Prominent lawyer, Femi Falana and some civil society groups have urged President Muhammadu Buhari to go on medical leave with immediate effect.
The call was made via a joint statement signed by Falana and other activists, titled “President Buhari should take medical leave immediately.”
The statement reads in part:
“As we join the Nigerian people of goodwill to pray for a speedy recovery of President Buhari, we are compelled to advise him to heed the advice of his personal physicians by taking a rest to attend to his health without any further delay.”
“A few weeks ago, the Governor of Kaduna State, Mr. Nasir El-Rufai urged Nigerians to give President Buhari time to recover from his sickness. The plea was made after the Governor had visited and presumably assessed the state of the President at the presidential villa in Abuja.
“However, due to the apparent deterioration in the President’s health condition, he has neither been seen in public in the last one week nor attended the last two meetings of the Federal Executive Council.
“His absence at the last Jumat service in the villa has fuelled further speculations and rumours on President Buhari’s medical condition.
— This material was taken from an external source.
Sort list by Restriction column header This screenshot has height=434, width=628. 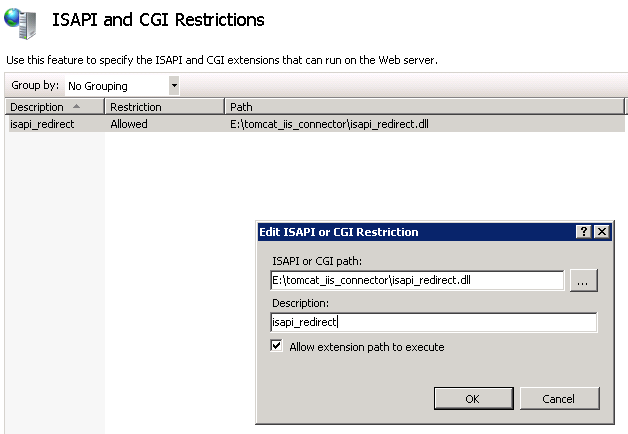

But instead of embarking on regular briefing on the actual state of the health of President Buhari, officials of the federal government have continued to assure the Nigerian people that the is no need for apprehension over the matter.”
Other who signed the statement include the Executive Director, SERAP, Adetokunbo Mumuni; Director, Centre for Democracy and Development, Professor Jibrin Ibrahim; Country Director, Search for Common Ground, Chom Bagu and Executive Chairman, CACOL, Debo Adeniran.
Personal Assistant to President Buhari on New Media, Bashir Ahmad, on April 30, denied reports that the president was being fed through tubes.
Ahmad’s denial followed a report by Sahara Reporters that Buhari’s health had so deteriorated that he was receiving food and drink intravenously.
“The story like many of its kind is untrue, as @GarShehu said on Thursday, there is no need for apprehension over President Buhari’s health,” Ahmad wrote via Twitter.
He was referring to a statement by presidential spokesman, Garba Shehu who urged Nigerians not to worry about the president’s health.
Buhari’s health has been a major topic of discussion since he travelled to London in January for what was to be a 10-day medical vacation, but ended up spending 49 days.
Fears that the president had taken ill were heightened by his absence at the Federal Executive Council (FEC) meeting on Wednesday, April 26, and the Juma’at prayer service on Friday, April 28.
The president had admitted, upon his return to Nigeria on March 10, that he had never been so sick in his life.